Originally published: November 29, 2010
Last updated: December 2, 2010 - 11:54pm
The Supreme Court has decided not to hear the appeal of Whitney Harper, leaving her facing a $27,750 bill for having downloaded 37 tracks from Kazaa when she was 16.
In 2008, a trial judge ruled in San Antonio, Texas that Harper was a so-called "innocent infringer" and ordered her to pay $200 per track -- the minimum for innocent infringers. The statutory floor for those who aren't innocent infringers is $750. That ruling was reversed by the 5th Circuit Court of Appeals, which ruled that Harper wasn't an innocent infringer because the copyright statute says that only people without access to published phonorecords -- in this case compact discs -- can be considered "innocent." That court also deemed Harper's age and lack of legal knowledge irrelevant to her liability.

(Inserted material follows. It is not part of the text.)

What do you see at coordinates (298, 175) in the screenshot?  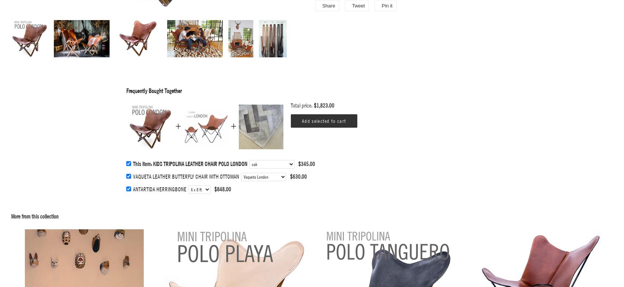 I see `'$630.00'` at bounding box center [298, 175].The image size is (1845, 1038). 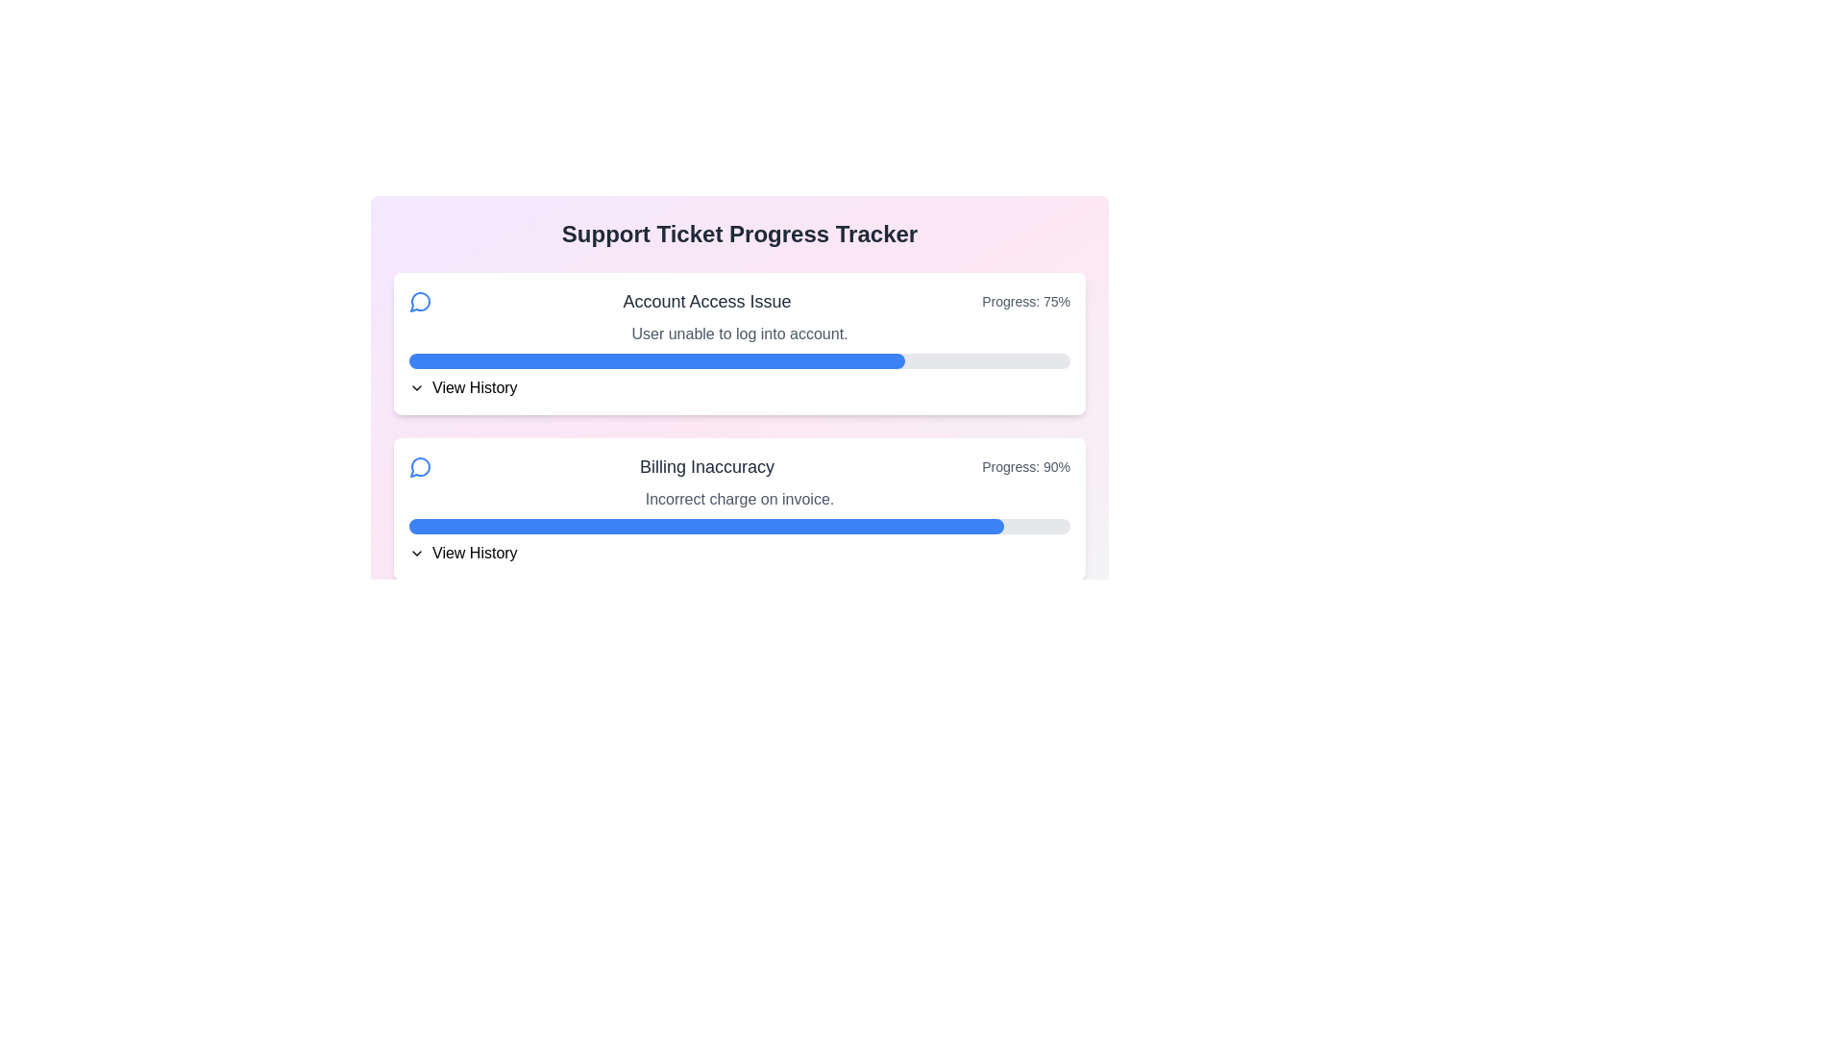 What do you see at coordinates (738, 360) in the screenshot?
I see `the horizontal progress bar styled with a light gray background and rounded edges, which is positioned within the 'Account Access Issue' section, below the text 'User unable to log into account.'` at bounding box center [738, 360].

Harper then asked the Supreme Court to take up the case, arguing that the copyright statute's wording about notices on phonorecords should not apply in her case because she didn't infringe by copying a CD. The Supreme Court didn't give a reason for turning down Harper's appeal, but the order issued today shows that the decision wasn't unanimous. Judge Samuel Alito Jr. wrote a three-page dissent explaining why he wanted the court to consider Harper's appeal. He said there was "a strong argument" why the part of the statute dealing with notices on records doesn't apply in cases involving digital downloads, noting that the provision dates to 1988, "well before digital music files became available on the Internet."